Welcome to the next week!
Did you watch or listen to the last releases with our special guests?
Maybe you thought that they were sidetracks of the observability series, so the previous editions we did?
If you did, then that’s not quite the intention I had behind them. Ok, so what was it?
I wanted to look on observability, measurements, and instrumentation from different perspectives. Observability is not only about the technical CPU metrics or memory usage; it’s about getting insights into our system's behaviour. Moreover, those insights are not worth a penny if we cannot take benefit of them.
Before I tell you the story of my project, let’s see what our guests said.
Gojko highlighted that we live in an unpredictable world and need to accept it. We cannot predict everything, but we can prepare our systems by making them observable, which will at least give us tools for investigation.
Some things, you will never be able to explain, like why people, I mean, why people are uploading MP3 files, I don't know. I've tried to get in touch with a few of them. They don't respond to my emails. Some of these things just happen.
§
BRIEF 1 »
List the three things that the author of the observability passage wanted to look at from different perspectives.
BRIEF 2 »
Answer these questions from the observability passage:
(a) According to Gojko, what kind of world do we live in and need to accept?
(b) Which two technical measures does the passage say observability is not only about?
(c) In the final paragraph, what kind of files are people uploading?

Item-finding records:
§
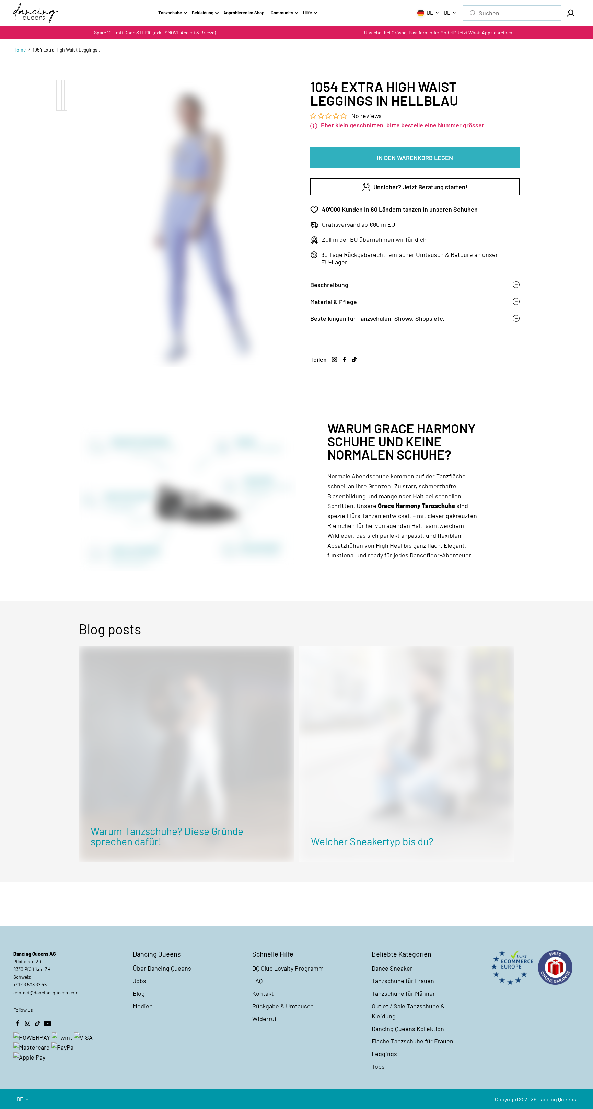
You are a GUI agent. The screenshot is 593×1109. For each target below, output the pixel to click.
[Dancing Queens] (35, 13)
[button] (329, 116)
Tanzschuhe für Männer (403, 993)
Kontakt (263, 993)
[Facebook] (344, 359)
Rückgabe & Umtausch (283, 1006)
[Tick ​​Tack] (354, 359)
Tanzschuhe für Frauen (403, 980)
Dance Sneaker (392, 968)
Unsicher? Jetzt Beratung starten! (420, 187)
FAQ (257, 980)
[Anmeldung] (570, 13)
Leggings (384, 1053)
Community (282, 12)
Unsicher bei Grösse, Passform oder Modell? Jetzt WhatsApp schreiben (438, 32)
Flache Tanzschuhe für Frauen (412, 1041)
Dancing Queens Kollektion (408, 1028)
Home (19, 50)
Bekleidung (202, 12)
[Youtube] (47, 1023)
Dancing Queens (556, 1099)
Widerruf (264, 1018)
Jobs (139, 980)
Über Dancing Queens (162, 968)
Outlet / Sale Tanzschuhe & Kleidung (408, 1011)
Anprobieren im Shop (243, 12)
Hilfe (307, 12)
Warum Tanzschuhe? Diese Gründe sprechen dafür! (167, 836)
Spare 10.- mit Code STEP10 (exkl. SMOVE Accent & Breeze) (155, 32)
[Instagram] (334, 359)
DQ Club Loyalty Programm (288, 968)
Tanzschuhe (170, 12)
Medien (143, 1006)
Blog (139, 993)
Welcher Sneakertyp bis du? (372, 841)
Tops (378, 1066)
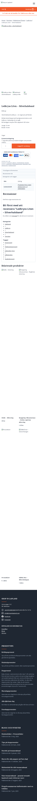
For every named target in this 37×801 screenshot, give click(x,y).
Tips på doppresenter (10, 743)
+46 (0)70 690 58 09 (10, 610)
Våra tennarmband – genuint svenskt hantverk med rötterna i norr (16, 777)
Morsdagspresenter (9, 691)
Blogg (3, 631)
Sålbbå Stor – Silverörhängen (24, 579)
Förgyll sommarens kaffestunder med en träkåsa (17, 788)
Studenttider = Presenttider (12, 734)
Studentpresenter (8, 663)
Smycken (27, 162)
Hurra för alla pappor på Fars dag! (15, 759)
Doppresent (9, 164)
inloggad (14, 216)
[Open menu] (34, 3)
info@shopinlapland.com (12, 613)
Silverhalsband (20, 162)
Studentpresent (12, 165)
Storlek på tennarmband (11, 751)
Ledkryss (14, 162)
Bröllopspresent (8, 652)
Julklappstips (5, 165)
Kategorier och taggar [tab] (10, 176)
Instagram (8, 620)
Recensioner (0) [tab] (8, 173)
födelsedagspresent (17, 164)
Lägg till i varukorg (24, 146)
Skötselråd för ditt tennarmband (14, 768)
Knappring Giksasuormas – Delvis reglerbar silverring (27, 420)
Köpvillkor (4, 629)
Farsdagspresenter (9, 710)
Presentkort (6, 578)
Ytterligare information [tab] (10, 170)
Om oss (4, 633)
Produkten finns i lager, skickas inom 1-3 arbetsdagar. (24, 186)
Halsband (9, 162)
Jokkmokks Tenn (27, 164)
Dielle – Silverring (7, 418)
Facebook (7, 616)
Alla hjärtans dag (8, 701)
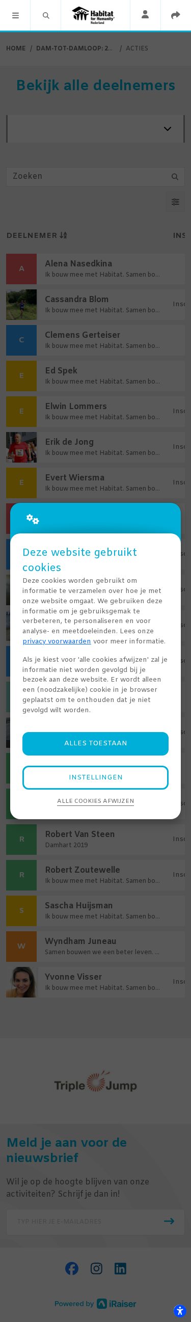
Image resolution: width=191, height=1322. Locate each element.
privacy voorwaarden (56, 641)
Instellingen (96, 777)
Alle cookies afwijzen (95, 801)
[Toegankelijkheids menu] (180, 1311)
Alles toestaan (95, 743)
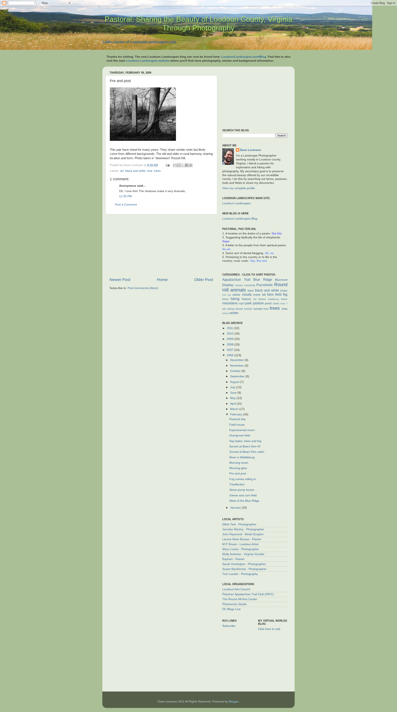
§
TASK SOLUTION 1 »
Observability, measurements, and instrumentation.

TASK SOLUTION 2 »
(a) An unpredictable world.
(b) CPU metrics and memory usage.
(c) MP3 files.